Occipital to Temporal Cortex
Consistent with the loss of anatomical connectivity described above, several studies have observed decreased functional correlations between occipital cortex and ipsilateral and contralateral temporal regions. A variety of studies (Liu et al., 2007; Bedny et al., 2010, 2011; Butt et al., 2013; Burton et al., 2014) have shown decreased functional correlations between early visual areas and ipsilateral regions of occipital temporal and temporal cortex (Figures 2C,D: V1, V4, MT↔43, STG and MTG) associated with auditory and language processing (Bedny et al., 2011; Watkins et al., 2012) in early blind and anophthalmic individuals. Similarly, Burton et al. (2014; also see Yu et al., 2008) found decreased functional correlations between contralateral visual and auditory cortices (Figures 3A,B: V1↔STG). However, increased functional correlations have been noted between LO and IT in the right hemisphere in anophthalmic individuals (Watkins et al., 2012; Figures 2A,B: LO ↔ IT).
Occipital to Somatosensory Cortex
Early blindness results in reduced functional correlations between occipital and somatosensory cortex. Several studies (Liu et al., 2007; Yu et al., 2008; Bedny et al., 2010, 2011; Qin and Yu, 2013; Burton et al., 2014) have found a decrease in functional correlations between a wide range of occipital and ipsilateral sensorimotor regions, especially primary somatosensory and primary motor areas (Figures 1C,D: V1 ↔ PoCG, PCL, PreCG; Figures 2C,D: V1 to VP, MOG, IOG, LO, LING, SOG and FG ↔ PCL, PoCG, PreCG and SMA). Only one study (Sani et al., 2010) found the opposite—increased functional correlations between hMT+ and somatosensory areas (Figures 2C,D: MT ↔ PoCG and SPC).

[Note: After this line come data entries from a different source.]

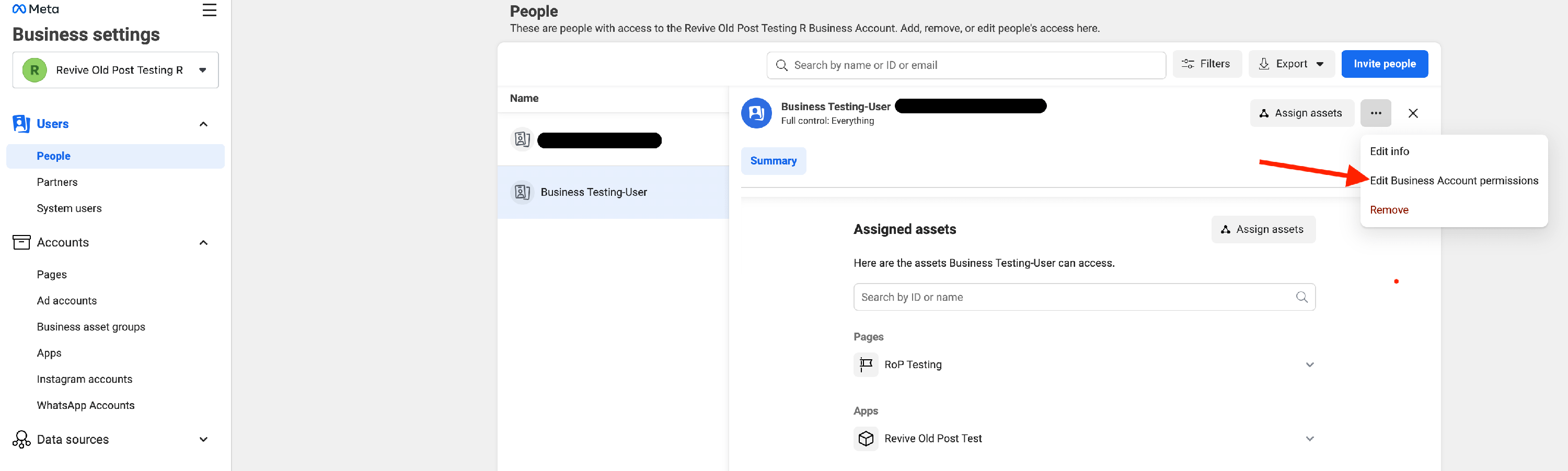Switch to the Summary tab
1568x471 pixels.
click(x=773, y=161)
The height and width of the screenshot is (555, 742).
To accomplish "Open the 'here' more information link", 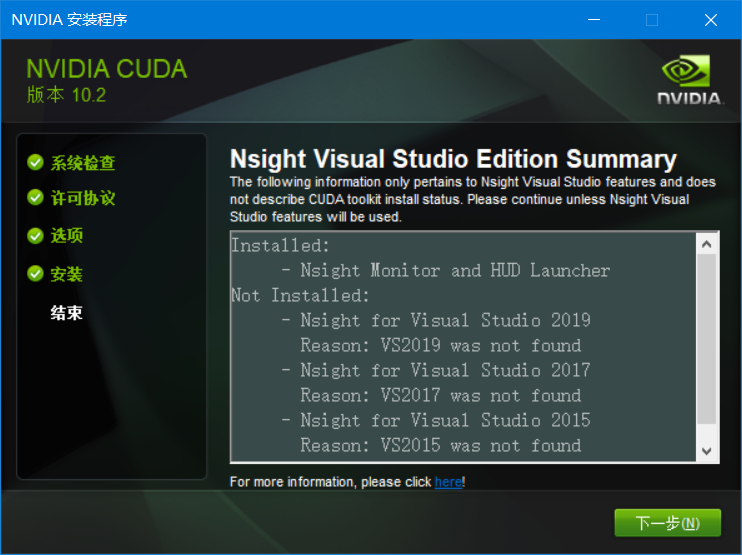I will click(x=448, y=482).
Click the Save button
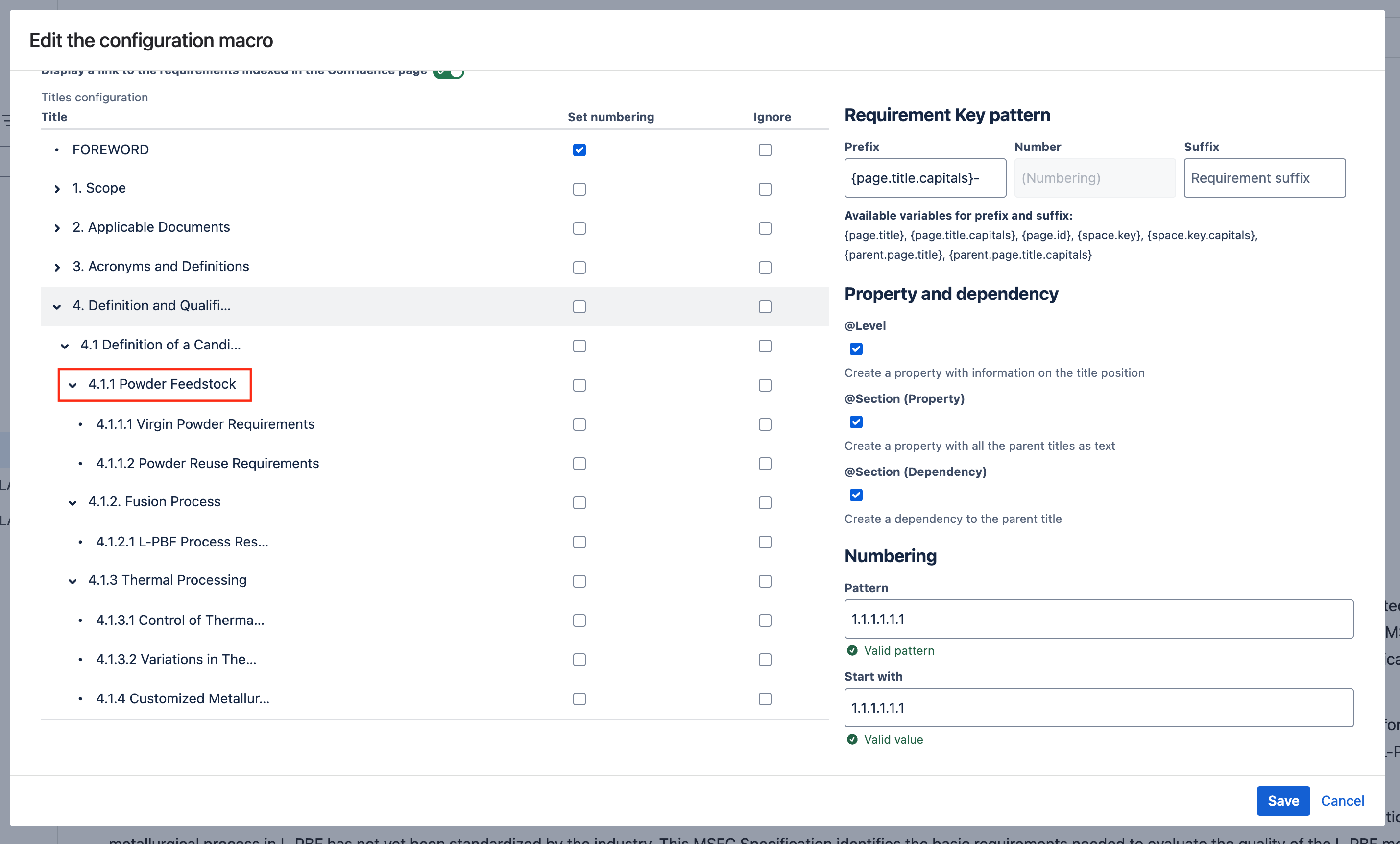Screen dimensions: 1400x844 1282,800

Similarly, several studies (Liu et al., 2007; Bedny et al., 2011; Qin et al., 2013; Burton et al., 2014) have found evidence of decreased functional correlations between occipital cortex and contralateral multisensory, and sensorimotor areas (Figure 3A: IOG, SOG, MOG, LING↔STG; MOG and IOG ↔ ROL; IPC ↔ STG; V1 to LO ↔ S1; MOG ↔ STG and ROL).
Early blindness results in increased correlations between occipital and parietal cortex. Several studies (Sani et al., 2010; Collignon et al., 2011; Leo et al., 2012; Watkins et al., 2012) find increased correlations from occipital to ipsilateral parietal cortex in early blind and anophthalmic subjects (Figures 2C,D: MT, LO, SO, MOG, LING, AT, PoCG, SO; SO ↔ IPC, SFG and MOG↔ IPC, IPS and SPC).
Similarly, correlations between visual areas and contralateral parietal occipital cortex (Collignon et al., 2011; Leo et al., 2012; Burton et al., 2014) tend to be increased (Figures 3A,B: CUN ↔ IPC, SFG; IPC ↔ SOG, MOG, PoCG and IPC) by early blindness.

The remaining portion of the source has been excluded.